Until this city and the country can find ways to dramatically reduce the number of drug addicts or the profits associated with satisfying them, the criminal justice system will remain overwhelmed by a criminal population it cannot control.

The police force will continue to be demoralized by the Sisyphean task of recycling criminals, but never really reducing their numbers.

For my family to stay in the city, we will need to feel protected from criminals of all kinds. We also need to see progress toward curing the underlying problems.

Michael T. Maguire


Police officers need more support, more pay

Recent Sun articles have suggested that Baltimore police officers have low morale because of our inability to stop or solve crimes ("Homicides 1999: What went wrong?" editorial, Jan 4).

The officers who are doing their best to combat crime in a city where crime is out of control.

As Ronald L. Daniel takes over as our new police commissioner, I hope that this is one issue he addresses.

Mr. Daniel certainly has his hands full with a complete overhaul of the agency. But knowing we have support from our command is needed to boost morale.

A sizable raise would be nice as well.

Edward Gorwell


The writer is a Baltimore City police officer.

Police helicopters offer safer way to chase suspects

In recent months, three drivers who were in the path of automobiles driven by suspects pursued by the Baltimore police have died ("Police to reconstruct collision that killed girl, 17," Dec. 29).

In the wake of these deaths, Police Commissioner Ronald L. Daniel needs to immediately restore Fox Trot, the police helicopter unit disbanded more than a year ago after the death of a police pilot.

Helicopters save lives (police and civilian), help apprehend criminals, save money on lawsuits, reduce officer injuries and, most important, instill public confidence that police have a handle on crime.

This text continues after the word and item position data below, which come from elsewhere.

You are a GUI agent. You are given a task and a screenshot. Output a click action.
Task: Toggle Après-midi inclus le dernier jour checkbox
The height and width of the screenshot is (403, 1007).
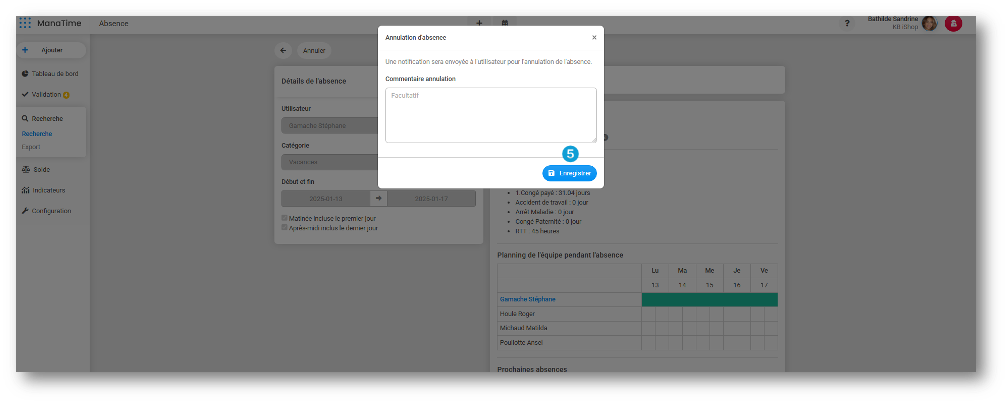click(x=285, y=227)
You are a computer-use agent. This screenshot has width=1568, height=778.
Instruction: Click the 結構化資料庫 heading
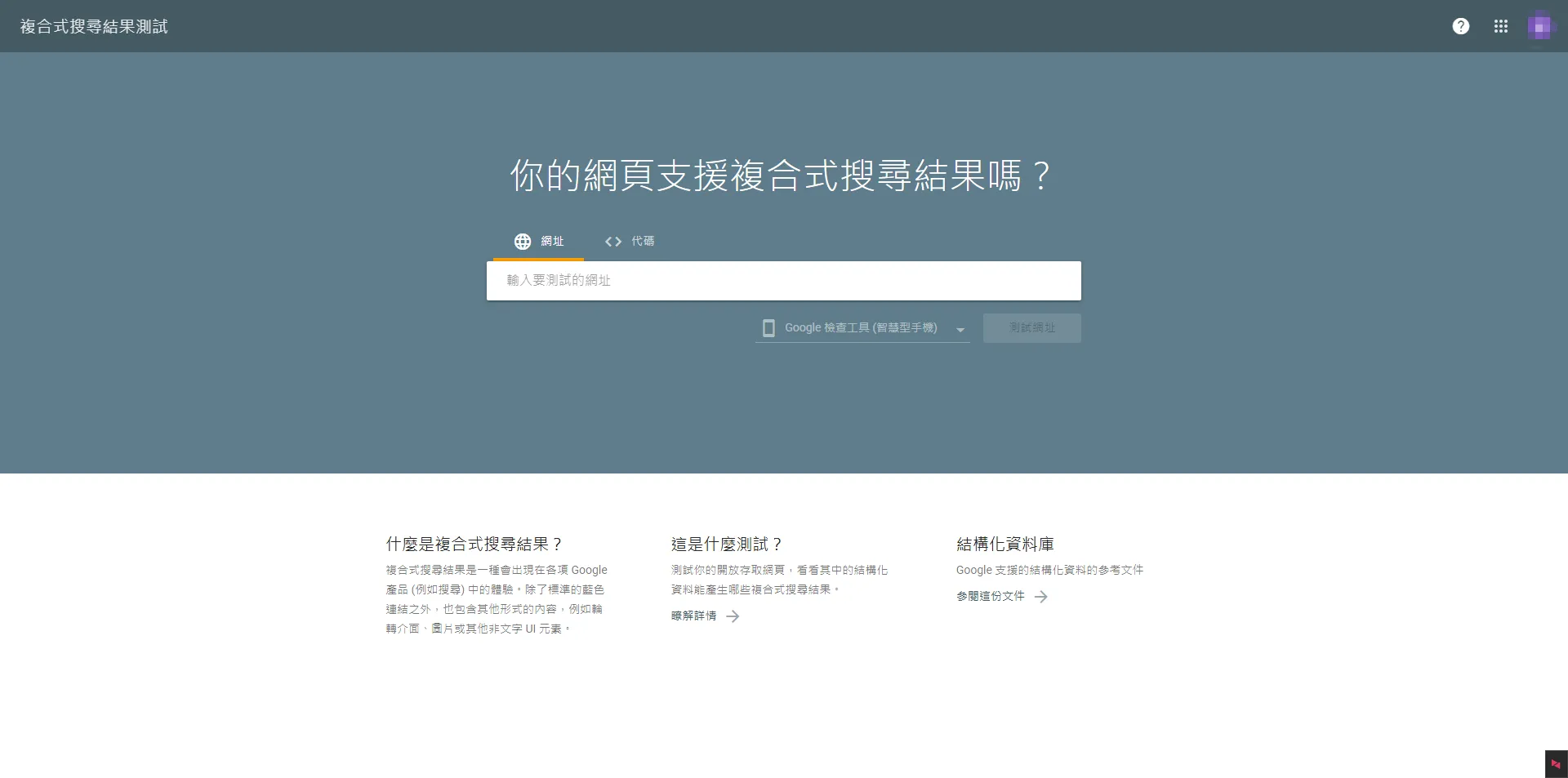pyautogui.click(x=1005, y=544)
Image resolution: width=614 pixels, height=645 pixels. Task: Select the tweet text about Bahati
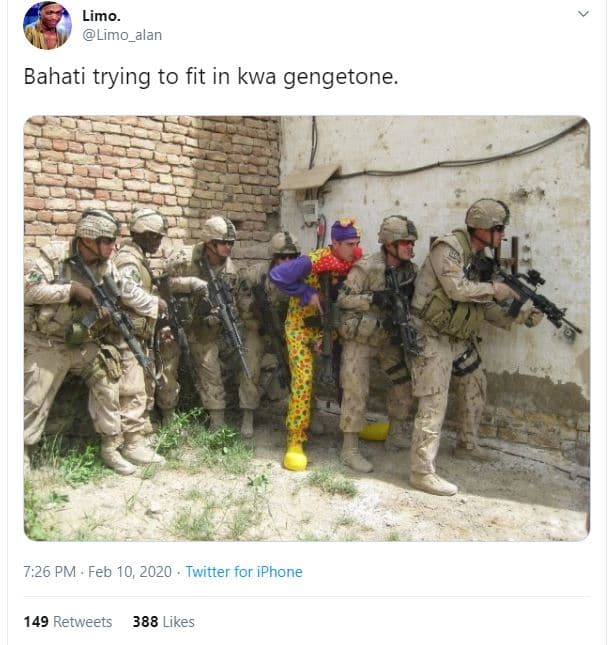(x=211, y=77)
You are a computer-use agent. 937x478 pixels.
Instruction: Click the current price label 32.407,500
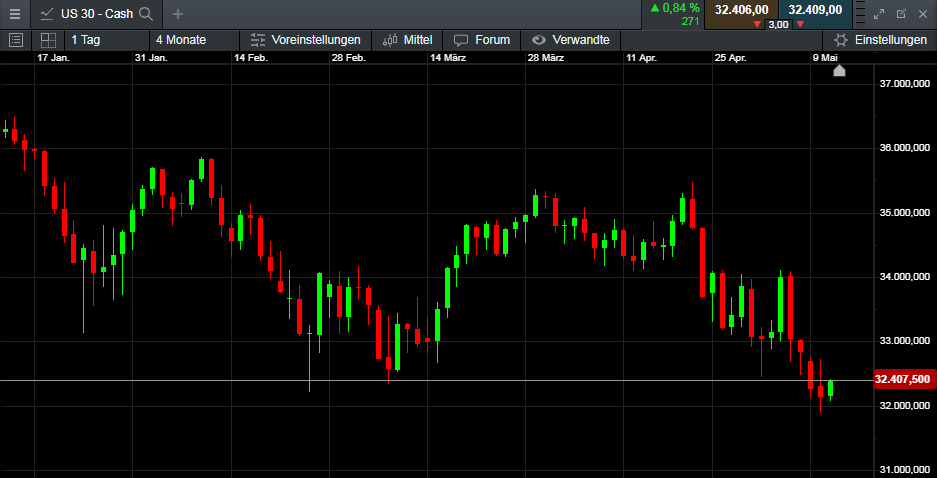[x=903, y=380]
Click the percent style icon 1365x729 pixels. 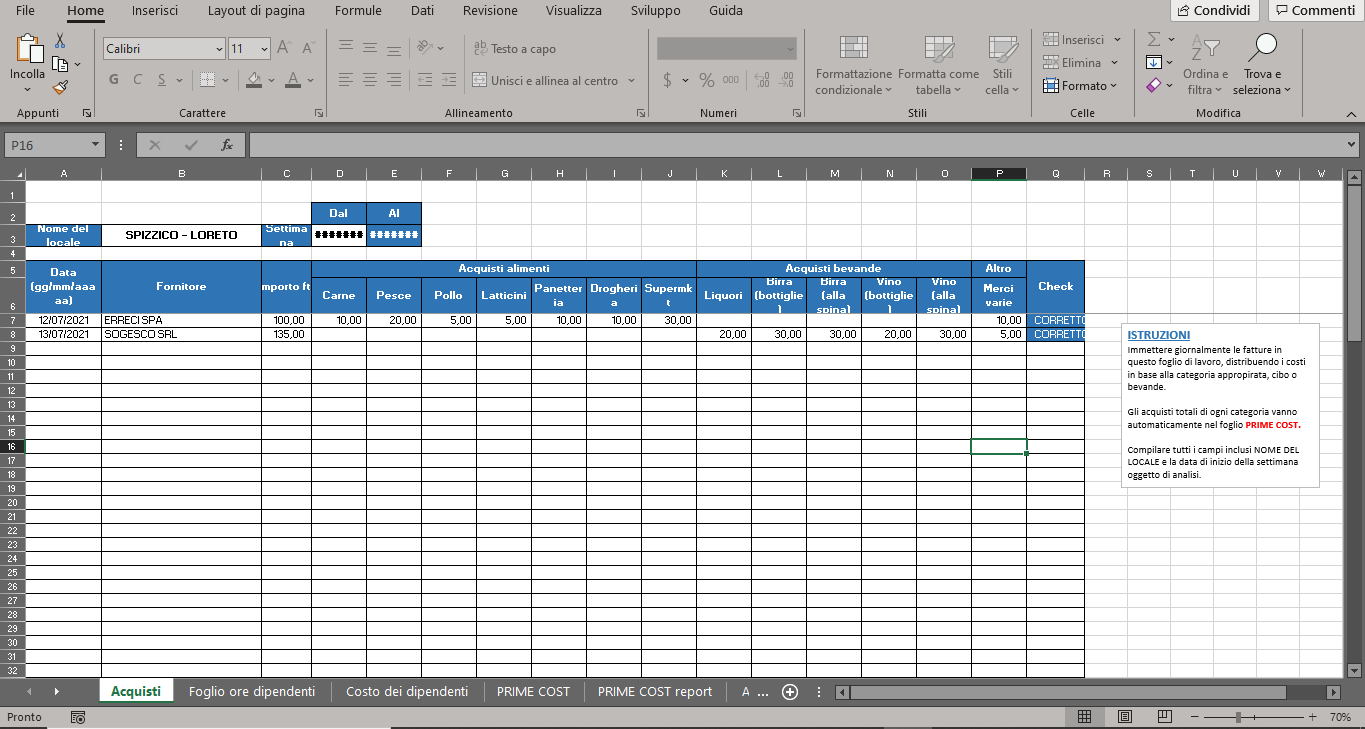point(706,80)
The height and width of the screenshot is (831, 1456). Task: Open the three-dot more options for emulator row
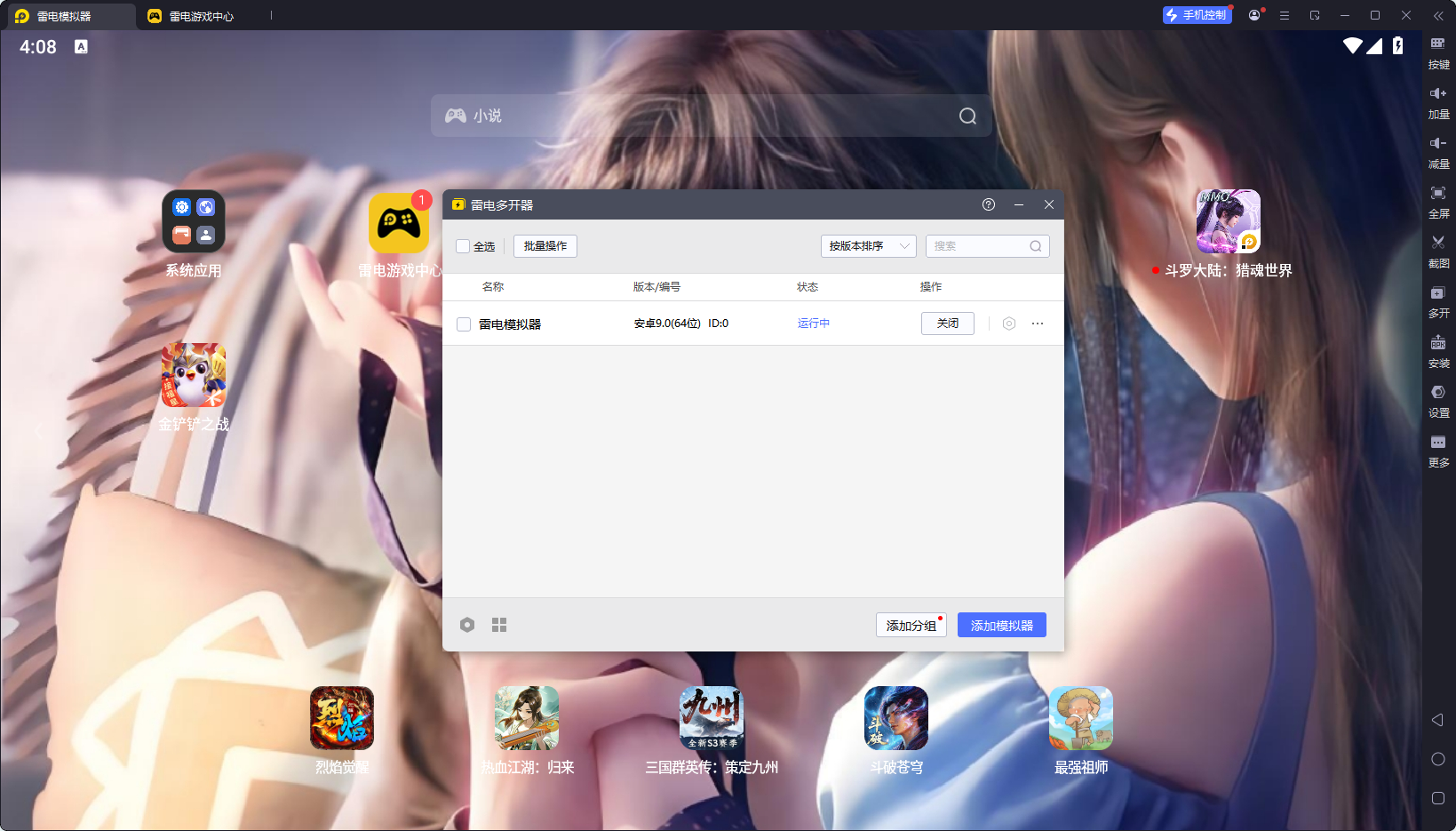tap(1038, 324)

Charles Martin Fitzpatrick


How Baltimore added fluoride to its water

The Sun's dispatch from Mountain Lake Park, Garrett County, reporting that the town is still debating whether to fluoridate its drinking water, even though tooth decay is rampant among children in the area, recalls the battle over Baltimore's fluoridation of its water supply in the early 1950s ("For town, fluoride still hard to swallow," Jan. 3).

Then-mayor Thomas J. D'Alesandro Jr., having learned from the U.S. Public Health Service that fluoridation of drinking water was beneficial for children's teeth, was determined to make Baltimore the first large city in the country to fluoridate its water.